### The data:
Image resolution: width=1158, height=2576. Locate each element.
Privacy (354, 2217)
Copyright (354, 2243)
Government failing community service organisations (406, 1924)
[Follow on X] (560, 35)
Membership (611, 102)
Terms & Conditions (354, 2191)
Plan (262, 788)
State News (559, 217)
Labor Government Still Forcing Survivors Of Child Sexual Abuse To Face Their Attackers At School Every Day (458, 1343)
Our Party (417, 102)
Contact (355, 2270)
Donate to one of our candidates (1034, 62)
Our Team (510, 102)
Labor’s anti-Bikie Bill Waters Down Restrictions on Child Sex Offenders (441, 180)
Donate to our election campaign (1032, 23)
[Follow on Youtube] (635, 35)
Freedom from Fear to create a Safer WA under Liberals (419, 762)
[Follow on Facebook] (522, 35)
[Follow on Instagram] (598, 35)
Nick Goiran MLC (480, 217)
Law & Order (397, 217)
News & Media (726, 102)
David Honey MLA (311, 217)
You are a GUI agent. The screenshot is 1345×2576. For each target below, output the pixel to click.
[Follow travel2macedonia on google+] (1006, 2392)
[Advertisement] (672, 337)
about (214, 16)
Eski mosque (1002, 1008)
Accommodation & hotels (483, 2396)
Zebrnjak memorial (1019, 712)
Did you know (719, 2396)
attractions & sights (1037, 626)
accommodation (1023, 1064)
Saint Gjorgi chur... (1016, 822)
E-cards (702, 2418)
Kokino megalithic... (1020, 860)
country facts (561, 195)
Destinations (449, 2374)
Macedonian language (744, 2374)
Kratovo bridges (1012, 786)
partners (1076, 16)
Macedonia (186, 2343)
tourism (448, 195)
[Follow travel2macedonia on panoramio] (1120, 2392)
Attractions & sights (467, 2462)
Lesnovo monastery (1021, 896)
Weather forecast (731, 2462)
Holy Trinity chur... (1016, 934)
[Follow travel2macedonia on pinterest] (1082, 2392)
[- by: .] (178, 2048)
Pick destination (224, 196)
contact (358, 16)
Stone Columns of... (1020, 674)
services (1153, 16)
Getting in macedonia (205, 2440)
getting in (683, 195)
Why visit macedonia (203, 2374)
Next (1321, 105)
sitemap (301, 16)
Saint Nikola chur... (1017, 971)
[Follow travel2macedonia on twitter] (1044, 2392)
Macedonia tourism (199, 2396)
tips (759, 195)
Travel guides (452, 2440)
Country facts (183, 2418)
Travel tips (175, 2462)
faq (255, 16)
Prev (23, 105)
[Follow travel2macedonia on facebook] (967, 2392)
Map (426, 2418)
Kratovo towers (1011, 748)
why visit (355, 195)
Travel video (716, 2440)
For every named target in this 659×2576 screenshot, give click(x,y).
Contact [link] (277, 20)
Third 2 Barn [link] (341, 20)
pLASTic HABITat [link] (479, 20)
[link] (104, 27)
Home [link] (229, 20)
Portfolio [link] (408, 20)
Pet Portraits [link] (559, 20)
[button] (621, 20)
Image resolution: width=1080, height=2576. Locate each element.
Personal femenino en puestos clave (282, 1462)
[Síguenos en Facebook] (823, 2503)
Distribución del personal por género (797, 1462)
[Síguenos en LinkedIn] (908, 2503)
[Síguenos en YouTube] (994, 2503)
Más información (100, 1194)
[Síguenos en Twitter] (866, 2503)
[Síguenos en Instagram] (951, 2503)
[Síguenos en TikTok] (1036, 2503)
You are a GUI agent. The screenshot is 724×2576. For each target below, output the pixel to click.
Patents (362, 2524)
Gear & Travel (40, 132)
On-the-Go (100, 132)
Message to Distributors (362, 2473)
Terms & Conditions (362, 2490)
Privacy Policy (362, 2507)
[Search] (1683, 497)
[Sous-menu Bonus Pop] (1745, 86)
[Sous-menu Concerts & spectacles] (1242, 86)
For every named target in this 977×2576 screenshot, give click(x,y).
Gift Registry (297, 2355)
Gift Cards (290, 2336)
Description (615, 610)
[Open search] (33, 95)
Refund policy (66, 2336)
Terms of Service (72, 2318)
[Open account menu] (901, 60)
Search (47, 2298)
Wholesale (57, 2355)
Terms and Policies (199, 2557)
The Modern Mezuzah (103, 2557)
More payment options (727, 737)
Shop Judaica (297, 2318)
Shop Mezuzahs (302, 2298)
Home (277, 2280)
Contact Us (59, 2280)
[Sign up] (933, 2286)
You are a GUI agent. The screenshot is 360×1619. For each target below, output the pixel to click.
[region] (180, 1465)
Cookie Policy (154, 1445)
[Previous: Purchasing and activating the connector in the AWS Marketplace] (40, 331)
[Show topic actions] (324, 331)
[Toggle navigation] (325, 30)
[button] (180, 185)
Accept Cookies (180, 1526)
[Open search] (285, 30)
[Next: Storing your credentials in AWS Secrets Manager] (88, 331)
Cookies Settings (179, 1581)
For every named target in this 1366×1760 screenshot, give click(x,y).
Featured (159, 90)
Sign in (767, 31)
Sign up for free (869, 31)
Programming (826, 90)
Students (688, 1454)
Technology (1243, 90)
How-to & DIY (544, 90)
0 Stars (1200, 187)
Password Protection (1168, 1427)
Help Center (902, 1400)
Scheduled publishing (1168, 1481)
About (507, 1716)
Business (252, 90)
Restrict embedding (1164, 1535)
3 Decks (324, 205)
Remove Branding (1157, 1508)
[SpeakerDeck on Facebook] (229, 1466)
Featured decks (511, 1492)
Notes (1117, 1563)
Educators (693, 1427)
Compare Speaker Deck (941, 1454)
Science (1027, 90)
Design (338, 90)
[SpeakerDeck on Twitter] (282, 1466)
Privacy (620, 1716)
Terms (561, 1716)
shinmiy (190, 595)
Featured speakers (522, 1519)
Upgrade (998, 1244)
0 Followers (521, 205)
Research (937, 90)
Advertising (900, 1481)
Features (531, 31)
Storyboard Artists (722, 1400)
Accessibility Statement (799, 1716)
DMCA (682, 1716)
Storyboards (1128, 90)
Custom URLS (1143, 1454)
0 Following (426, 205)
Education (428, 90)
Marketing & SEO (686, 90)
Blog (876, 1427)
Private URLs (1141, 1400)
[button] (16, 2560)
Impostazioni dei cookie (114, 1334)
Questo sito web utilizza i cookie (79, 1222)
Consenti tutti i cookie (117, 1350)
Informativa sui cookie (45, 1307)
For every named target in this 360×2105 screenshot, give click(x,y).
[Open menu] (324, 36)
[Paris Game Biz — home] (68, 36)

### Task to carry out:
Return, from the material above, each line holding the string "width".

### Output:
Image resolution: width=1158, height=2576. Locate each element.
Image resolution: width=1080, height=2576. Locate each element.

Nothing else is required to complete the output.